Come detto, uno dei requisiti per l’esistenza di un principio generale di diritto comune agli ordinamenti statali è che esso sia uniformemente seguito nella più gran parte (non totalità) degli Stati. Ne deriva che la ricostruzione di un principio del genere può consentire al giudice di uno Stato di farne applicazione anche quando il principio medesimo non esista nell’ordinamento statale.

Nel caso italiano, ad esempio, i principi generali di diritto comuni agli ordinamenti statali fanno parte dell’ordinamento in forza dell’art. 10 Cost. ( l’ordinamento italiano si conforma alle norme di diritto internazionale generalmente riconosciute ). Dato che in base a tale articolo la contrarietà di una legge italiana al diritto internazionale generale comporta l’illegittimità costituzionale della medesima, tale illegittimità può dichiararsi anche in caso di contrarietà ad un principio generale di diritto riconosciuto dalle nazioni civili.

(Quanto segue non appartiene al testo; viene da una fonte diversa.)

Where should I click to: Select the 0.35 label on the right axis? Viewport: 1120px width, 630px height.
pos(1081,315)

Al riguardo occorre citare la sent. n. 48 del 1967 della Corte costituzionale, che affronta il problema dell’incostituzionalità ex art. 10 co. 1 Cost. dell’art. 11 co. 1 c.p. (possibilità di sottoporre di nuovo a giudizio in Italia chi sia stato giudicato all’estero): era infatti stato sostenuto che l’art. 11 co. 1 c.p. contrastasse col principio del ne bis in idem e che questo fosse un principio generale di diritto riconosciuto in tutti gli ordinamenti, come tale richiamato dall’art. 10 co. 1 Cost. La Corte, tuttavia, respinse la tesi di incostituzionalità, fondandosi correttamente sulla circostanza che in nessuno o quasi degli ordinamenti statali il principio del ne bis in idem è previsto in rapporto alle sentenze penali straniere (mancanza dell’elemento della diuturnitas).